Essa nova etapa é mais uma vitória sobre as sucessivas dificuldades que a União Europeia enfrentou. A crise econômica da Grécia quase fez o país sair do bloco em 2015. A primeira secessão ocorreu afinal este ano, com o Reino Unido. Na esteira da pandemia, líderes da Itália e a Espanha também pregaram a saída da União Europeia. As nações mais endividadas pediram o relaxamento nas regras estritas de disciplina fiscal, defendidas especialmente pela Alemanha e Holanda, enquanto os países com economia mais robusta não desejavam pagar a conta pela crise. O final feliz se deve ao fato de Macron ter se tornado o principal interlocutor dos países latinos (França, Itália, Espanha e Portugal) e de Merkel ter flexibilizado sua posição, endossando um mecanismo que permite à UE contrair empréstimos.

“Com a união dos países latinos, Macron, sempre visto como um burocrata, conseguiu se reinventar. Fez frente à respeitada liderança de Angela Merkel”, avalia Mathias Alencastro, pesquisador do Centro Brasileiro de Análise e Planejamento (Cebrape) e doutor em ciência política pela Universidade de Oxford.

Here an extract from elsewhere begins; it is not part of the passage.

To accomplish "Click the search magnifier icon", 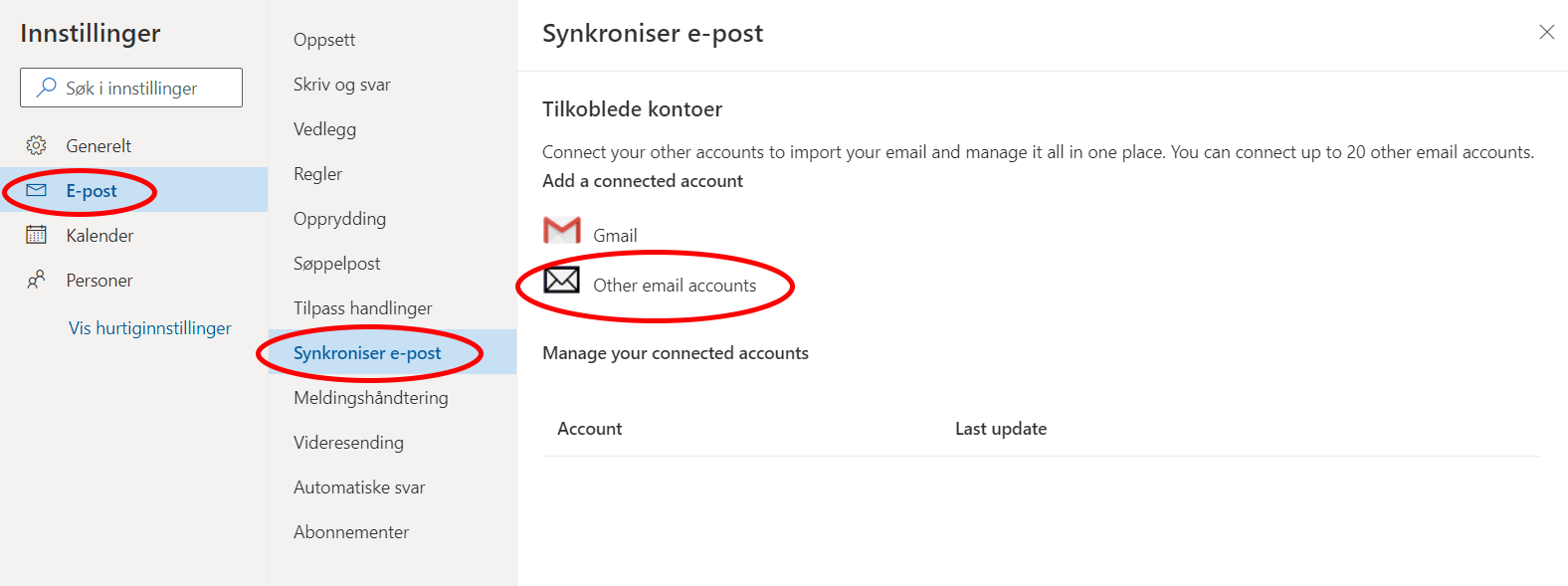I will pos(46,88).
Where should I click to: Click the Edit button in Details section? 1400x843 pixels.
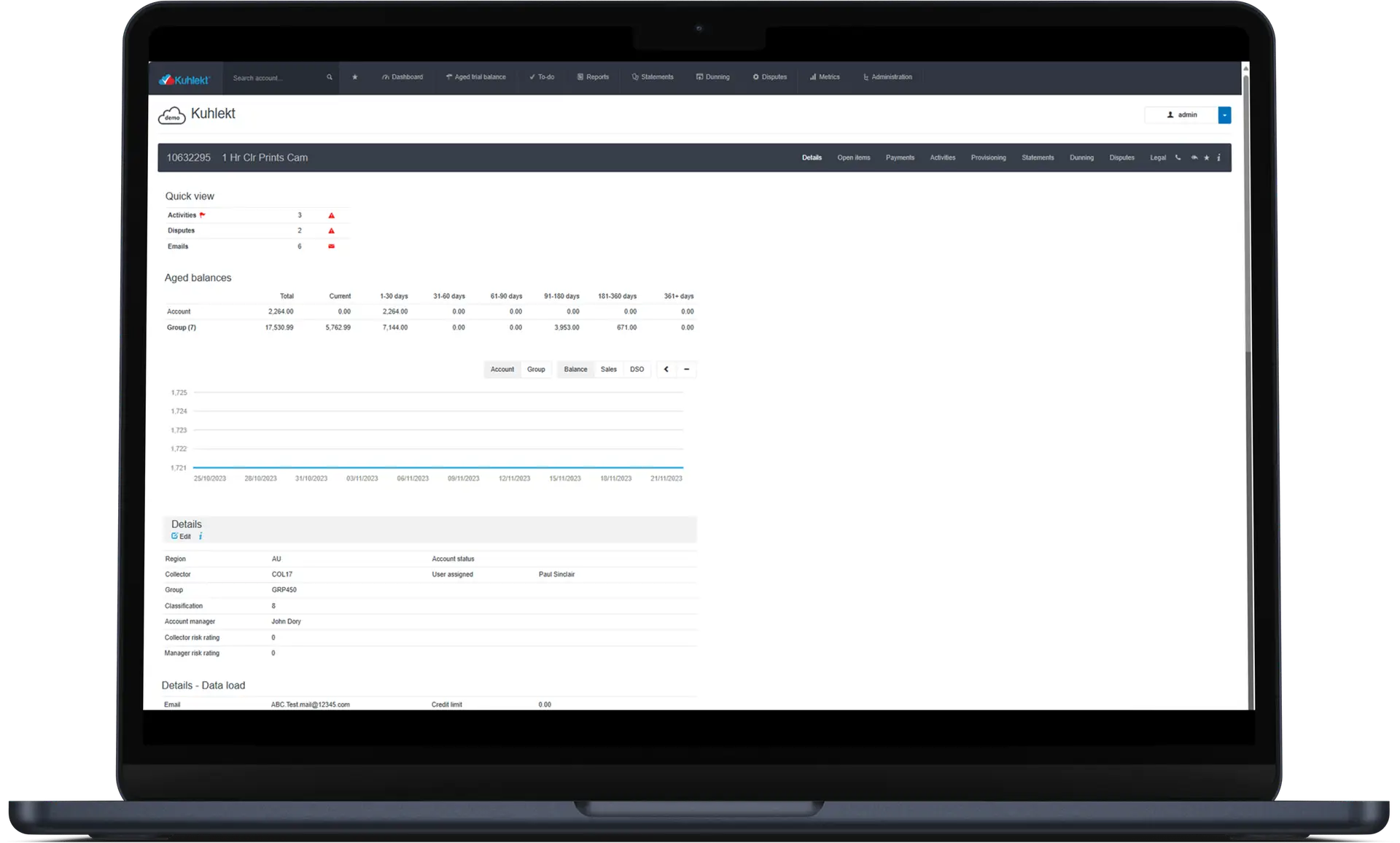click(181, 536)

Já a chanceler alemã, segundo ele, mostrou que a flexibilidade pode levar o grupo a ganhar força para fazer frente às hegemonias chinesa e norte-americana no pós-pandemia. “Isso ficou tão claro para todos na União Europeia que até líderes de extrema-direita estão abandonando a bandeira de saída do bloco”, diz.

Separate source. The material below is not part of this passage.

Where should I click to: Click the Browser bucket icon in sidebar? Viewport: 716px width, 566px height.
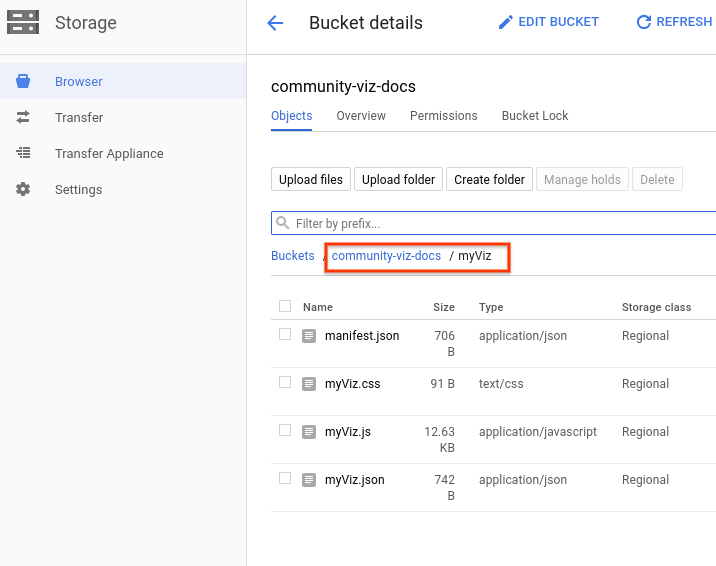(23, 82)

“O Estado-nação sozinho não tem futuro. A Europa precisa agir unida. A Alemanha só ficará bem se a Europa estiver bem” Angela Merkel, premiê alemã

A traumática saída do Reino Unido já havia mostrado a necessidade de união para que não se perdesse o protagonismo nas relações comerciais — e acelerou o acordo Mercosul-União Europeia, por exemplo. Além disso, o Brexit permitiu a ascensão da França como a segunda maior força do grupo. Essa renovação do pacto europeu, por outro lado, pode acabar se tornando um problema para o Brasil. Será mais difícil negociar com uma Europa mais exigente em questões ambientais e sanitárias, áreas em que sempre foram duros, na opinião de Alencastro.

Volta por cima

Para Merkel, o que poderia significar seu enfraquecimento acabou se tornando uma volta por cima. A chanceler não só continua sendo a líder confiável para os alemães, como também fortaleceu sua liderança para os europeus em geral. Ao firmar o novo plano financeiro, ela transformou as possibilidades europeias e mostrou que fará o que for preciso para não deixar a UE falir, na visão do influente colunista do Financial Times Martin Wolf. Em sua avaliação, a Covid-19 atingiu os membros da UE de modo desigual, em termos de mortes e consequências econômicas.

As previsões mostram que o Produto Interno Bruto (PIB) italiano, por exemplo, encolherá 11%, ante os 7% da Alemanha. “Somente contra esse pano de fundo perigoso se pode compreender a proposta dos líderes da Alemanha e da França, no que a Comissão Europeia chama de UE da Nova Geração”, afirma Wolf. Internamente, Merkel acenou aos alemães com um pacote de estímulos da ordem de 130 bilhões de euros, que garante dinheiro para as famílias com crianças, cortes de impostos e incentivos a carros elétricos, entre outras itens.

O ministro da Economia, Peter Altmaier, chamou o plano de “maior programa de estímulos de todos os tempos”. Na prática, ele anuncia o fim do período de austeridade na Alemanha e reafirma a força da chanceler, que recuperou sua popularidade. Isso coloca em dúvida sua despedida do poder, marcada para 2021. Será que vão deixá-la sair?